§ **Yapılacak İş**
Aşağıdaki kayıtların tüm satırlarını, boş satırları atlayarak numaralı bir liste hâlinde düzenleyiniz. Görselleri yanıta dahil etmeyiniz.
================
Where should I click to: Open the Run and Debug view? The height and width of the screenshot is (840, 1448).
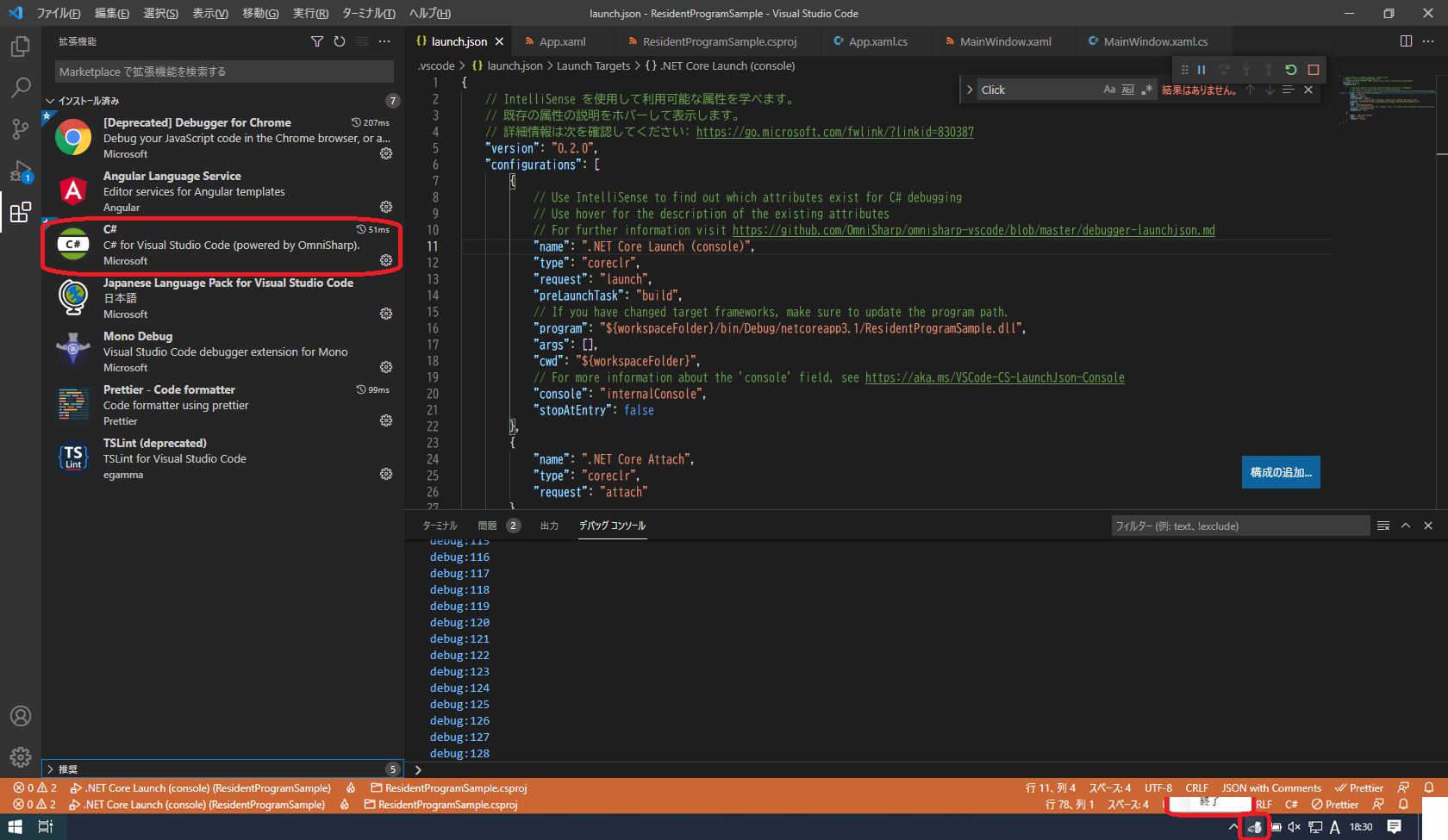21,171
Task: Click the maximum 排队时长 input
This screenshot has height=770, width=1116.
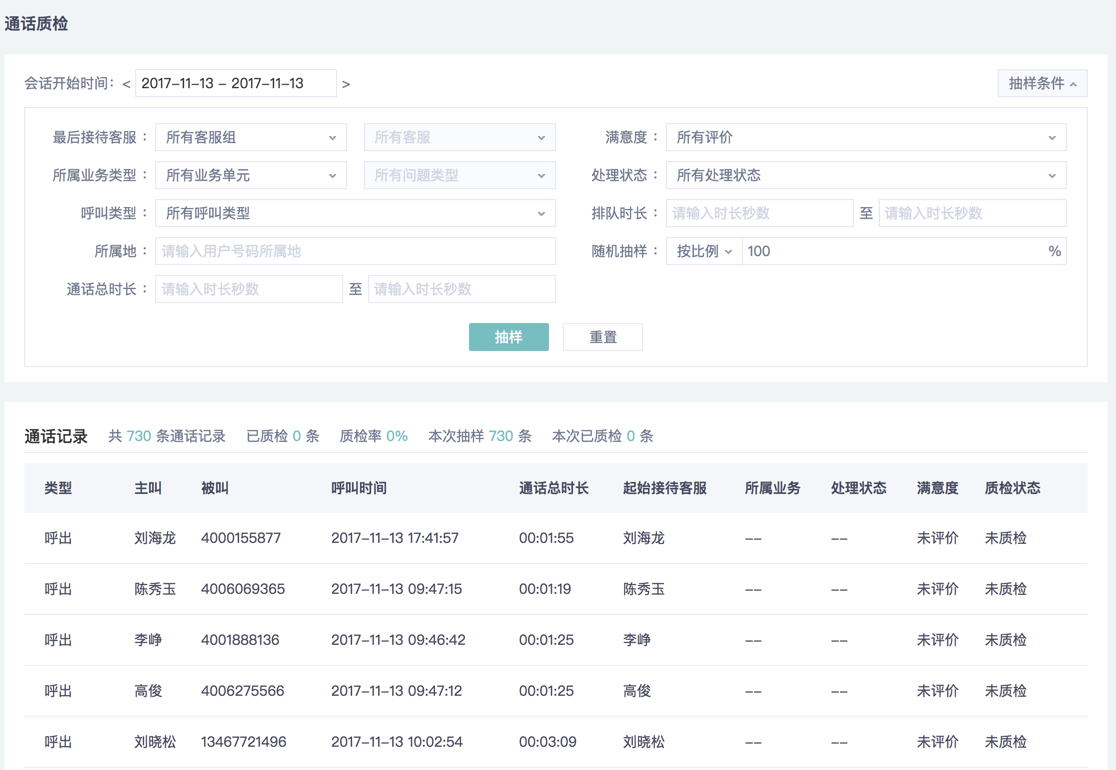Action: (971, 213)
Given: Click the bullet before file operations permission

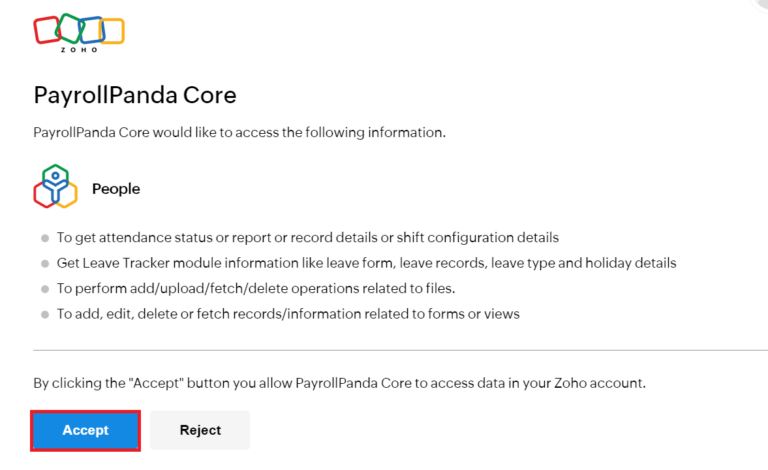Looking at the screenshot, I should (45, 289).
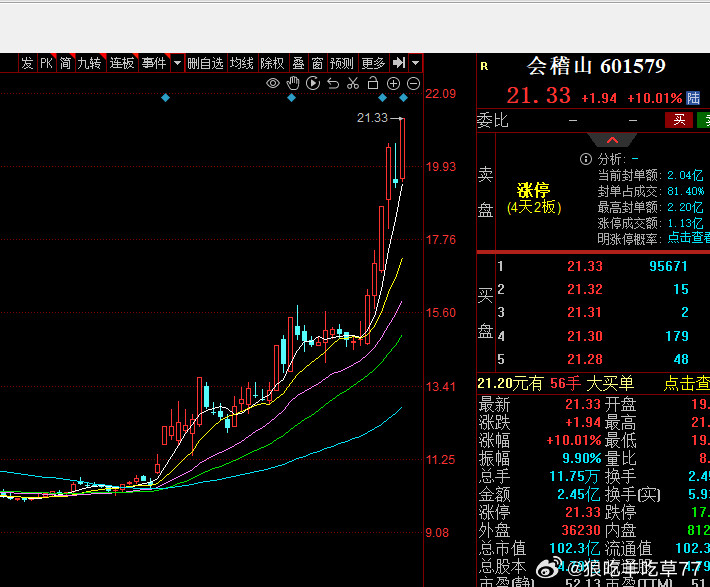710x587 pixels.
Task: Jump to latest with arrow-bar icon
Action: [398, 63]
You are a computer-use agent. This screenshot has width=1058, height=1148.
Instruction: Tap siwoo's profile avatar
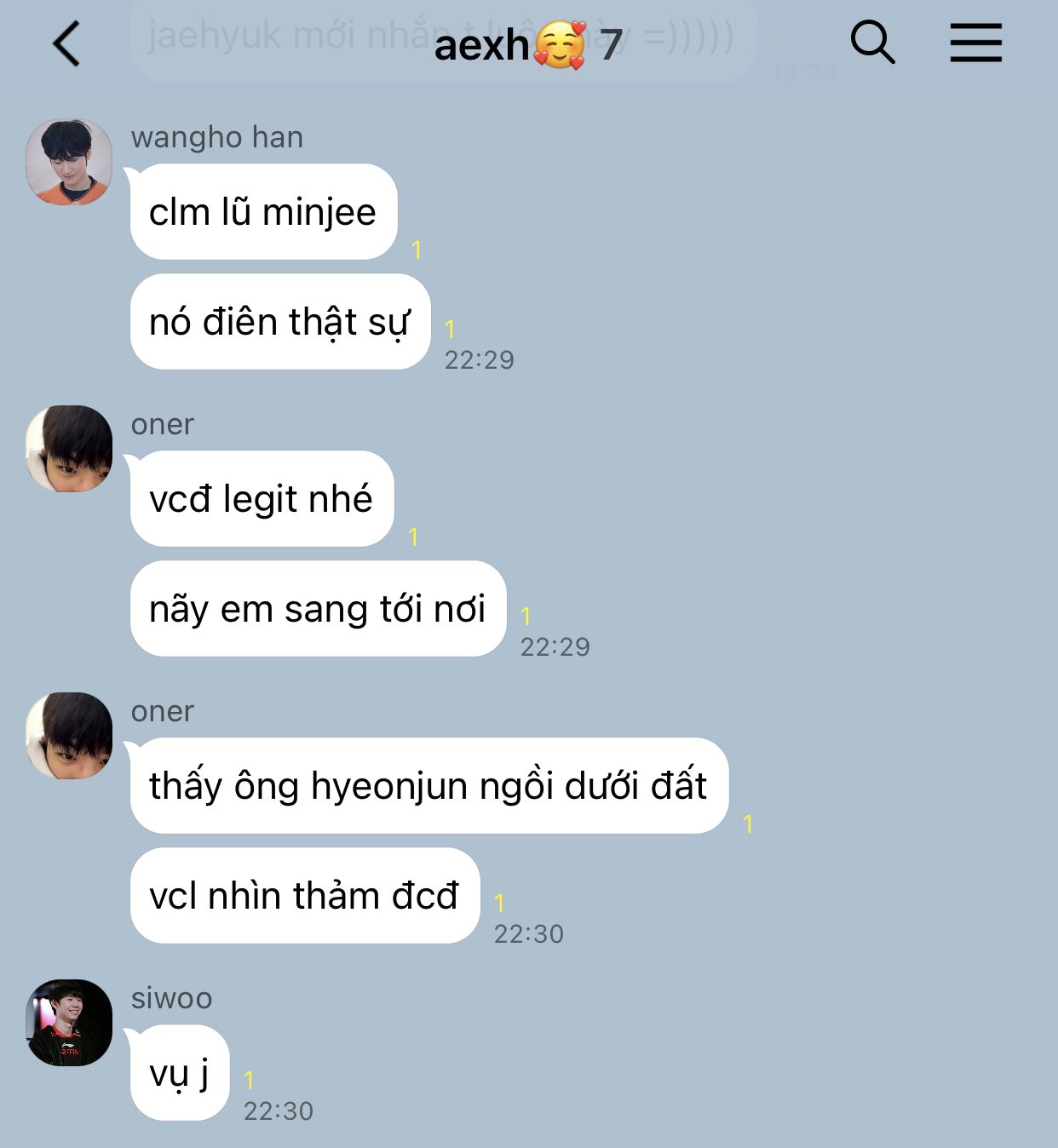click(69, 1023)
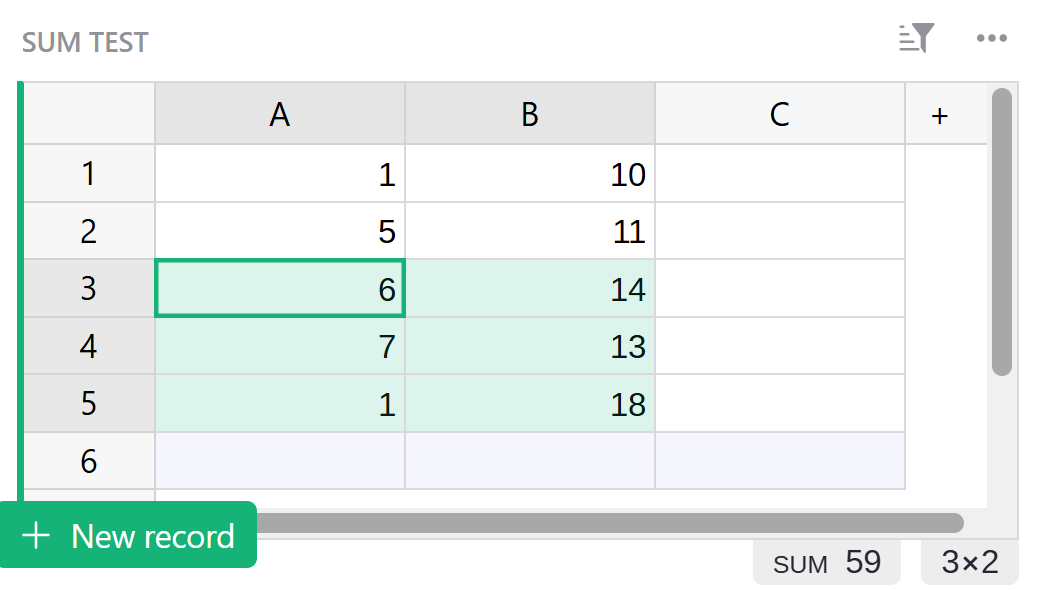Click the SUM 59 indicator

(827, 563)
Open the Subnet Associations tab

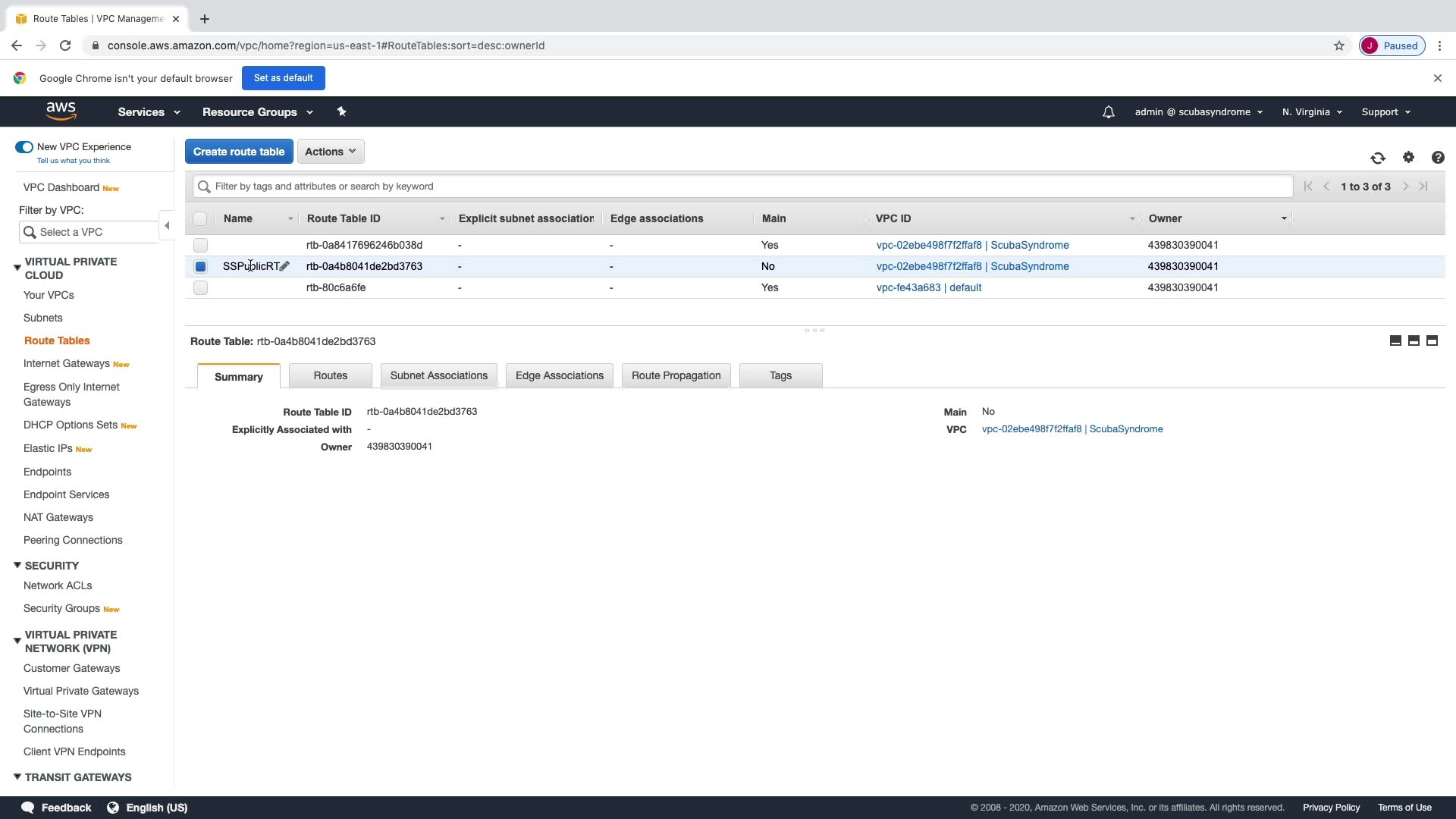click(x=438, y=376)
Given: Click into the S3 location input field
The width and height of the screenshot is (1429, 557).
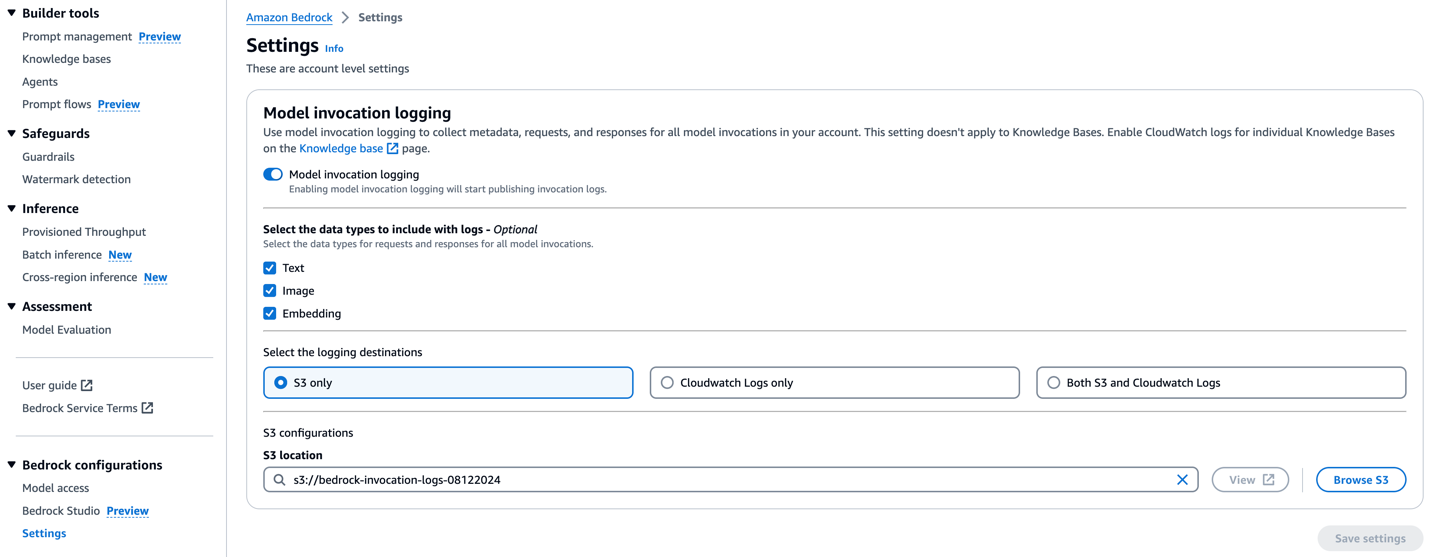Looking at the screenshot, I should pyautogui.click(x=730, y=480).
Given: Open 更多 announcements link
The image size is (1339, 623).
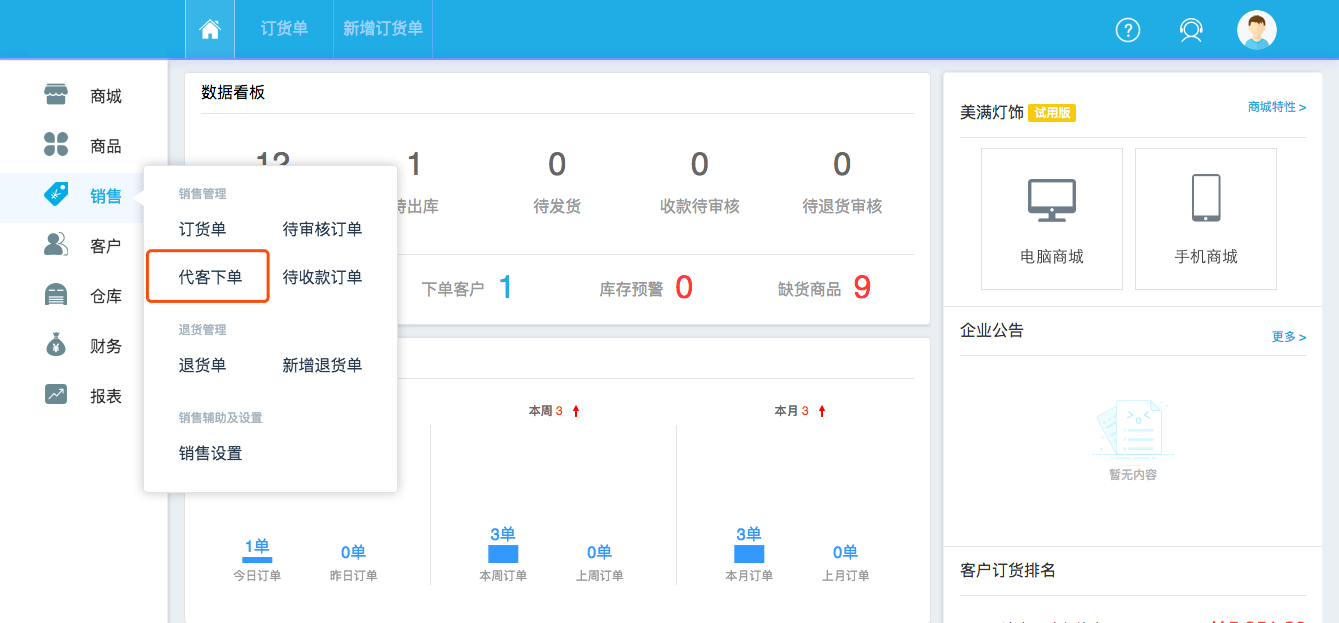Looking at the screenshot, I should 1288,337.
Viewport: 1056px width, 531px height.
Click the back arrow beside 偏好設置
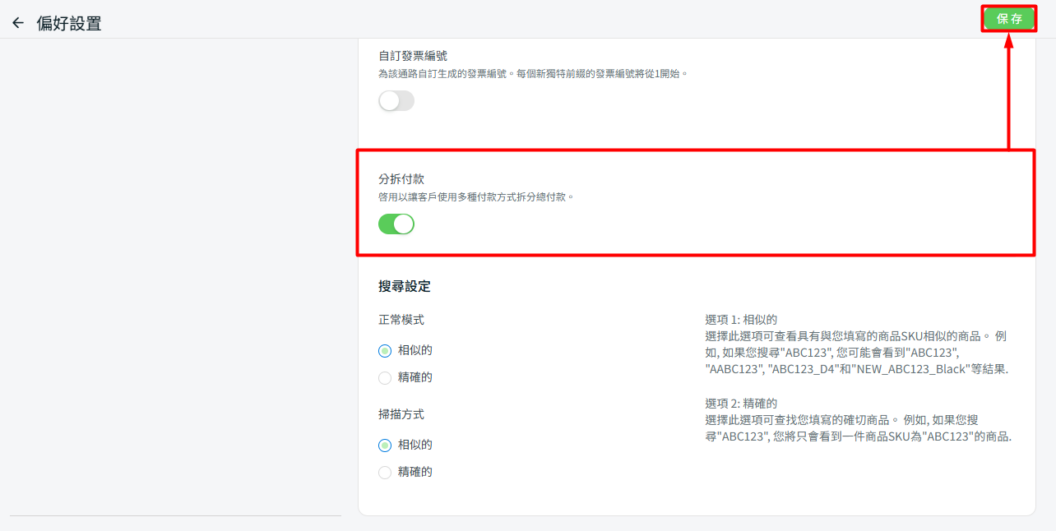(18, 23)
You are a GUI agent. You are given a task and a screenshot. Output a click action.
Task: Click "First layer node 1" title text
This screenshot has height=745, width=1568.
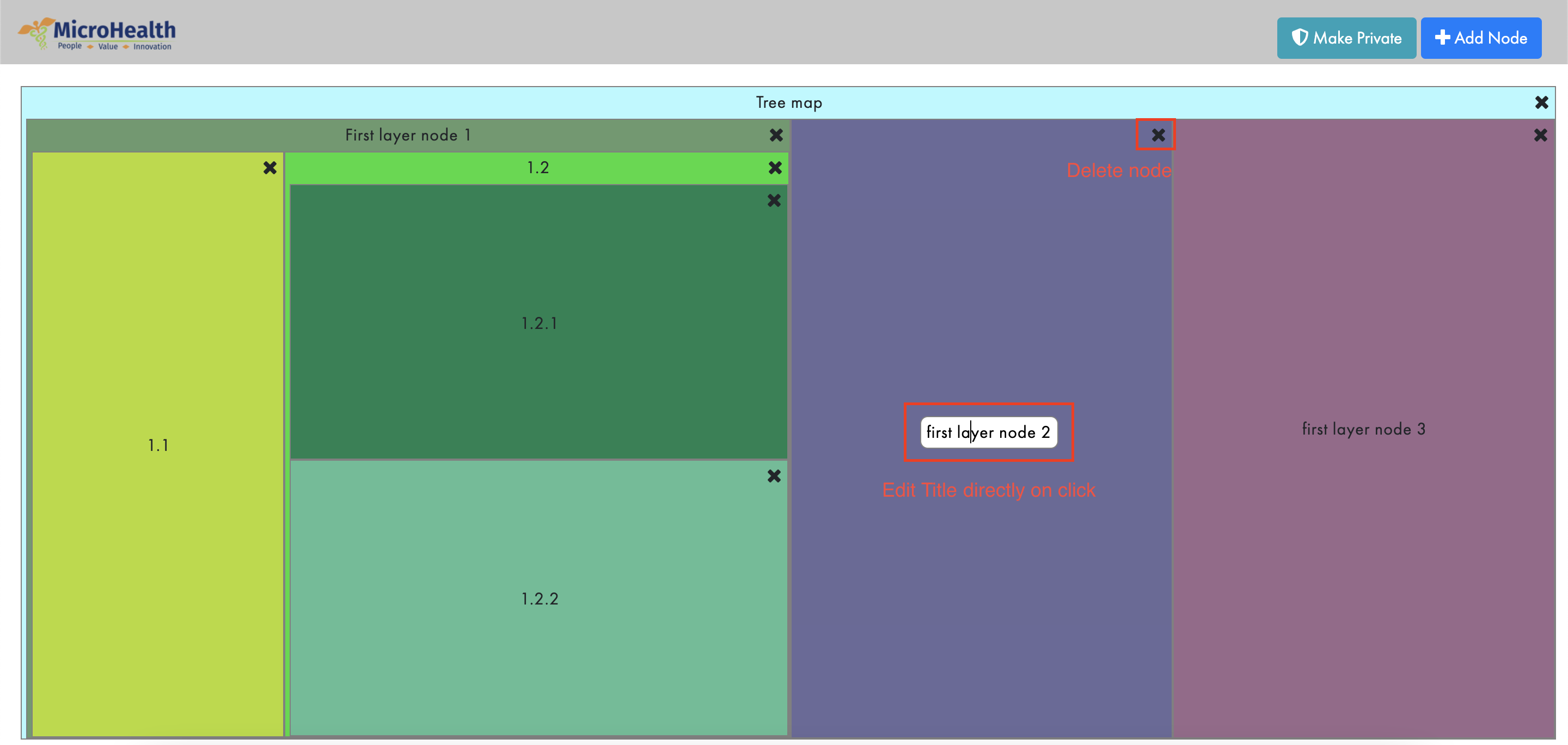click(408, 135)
================
§ **Eksiksiz Yanıt**
1. Where should I click to: Open the Run and Debug view? The height and width of the screenshot is (840, 1448).
2. 21,171
3. Task: Click the maximum 排队时长 input
4. This screenshot has height=770, width=1116.
5. Action: (971, 213)
6. Given: Click the bullet before file operations permission
7. Looking at the screenshot, I should (45, 289).
8. 710x587 pixels.
9. Task: Jump to latest with arrow-bar icon
10. Action: [398, 63]
11. You are a computer-use agent. This screenshot has width=1058, height=1148.
12. Instruction: Tap siwoo's profile avatar
13. click(69, 1023)
14. Click the SUM 59 indicator
15. (827, 563)
16. Open the Subnet Associations tab
17. click(x=438, y=376)
18. Given: Click into the S3 location input field
19. The width and height of the screenshot is (1429, 557).
20. Looking at the screenshot, I should pyautogui.click(x=730, y=480).
21. Given: Open 更多 announcements link
22. The image size is (1339, 623).
23. Looking at the screenshot, I should 1288,337.
24. Viewport: 1056px width, 531px height.
25. Click the back arrow beside 偏好設置
26. (18, 23)
27. You are a GUI agent. You are given a task and a screenshot. Output a click action.
28. Task: Click "First layer node 1" title text
29. This screenshot has height=745, width=1568.
30. click(408, 135)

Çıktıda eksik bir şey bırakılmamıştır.